The original first-order, classical logic is found in Gottlob Frege's Begriffsschrift. It has a wider application than Aristotle's logic and is capable of expressing Aristotle's logic as a special case. It explains the quantifiers in terms of mathematical functions. It was also the first logic capable of dealing with the problem of multiple generality, for which Aristotle's system was impotent. Frege, who is considered the founder of analytic philosophy, invented it to show all of mathematics was derivable from logic, and make arithmetic rigorous as David Hilbert had done for geometry, the doctrine is known as logicism in the foundations of mathematics. The notation Frege used never much caught on. Hugh MacColl published a variant of propositional logic two years prior.

The writings of Augustus De Morgan and Charles Sanders Peirce also pioneered classical logic with the logic of relations. Peirce influenced Giuseppe Peano and Ernst Schröder.

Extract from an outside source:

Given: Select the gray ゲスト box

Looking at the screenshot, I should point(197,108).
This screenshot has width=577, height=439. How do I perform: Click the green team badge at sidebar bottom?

Classical logic reached fruition in Bertrand Russell and A. N. Whitehead's Principia Mathematica, and Ludwig Wittgenstein's Tractatus Logico Philosophicus. Russell and Whitehead were influenced by Peano (it uses his notation) and Frege and sought to show mathematics was derived from logic. Wittgenstein was influenced by Frege and Russell and initially considered the Tractatus to have solved all problems of philosophy.

Willard Van Orman Quine believed that a formal system that allows quantification over predicates (higher-order logic) didn't meet the requirements to be a logic, saying that it was "set theory in disguise".

Classical logic is the standard logic of mathematics. Many mathematical theorems rely on classical rules of inference such as disjunctive syllogism and the double negation elimination. The adjective "classical" in logic is not related to the use of the adjective "classical" in physics, which has another meaning. In logic, "classical" simply means "standard". Classical logic should also not be confused with term logic, also known as Aristotelian logic.

Jan Łukasiewicz pioneered non-classical logic.

==Generalized semantics==

With the advent of algebraic logic, it became apparent that classical propositional calculus admits other semantics. In Boolean-valued semantics (for classical propositional logic), the truth values are the elements of an arbitrary Boolean algebra; "true" corresponds to the maximal element of the algebra, and "false" corresponds to the minimal element. Intermediate elements of the algebra correspond to truth values other than "true" and "false". The principle of bivalence holds only when the Boolean algebra is taken to be the two-element algebra, which has no intermediate elements.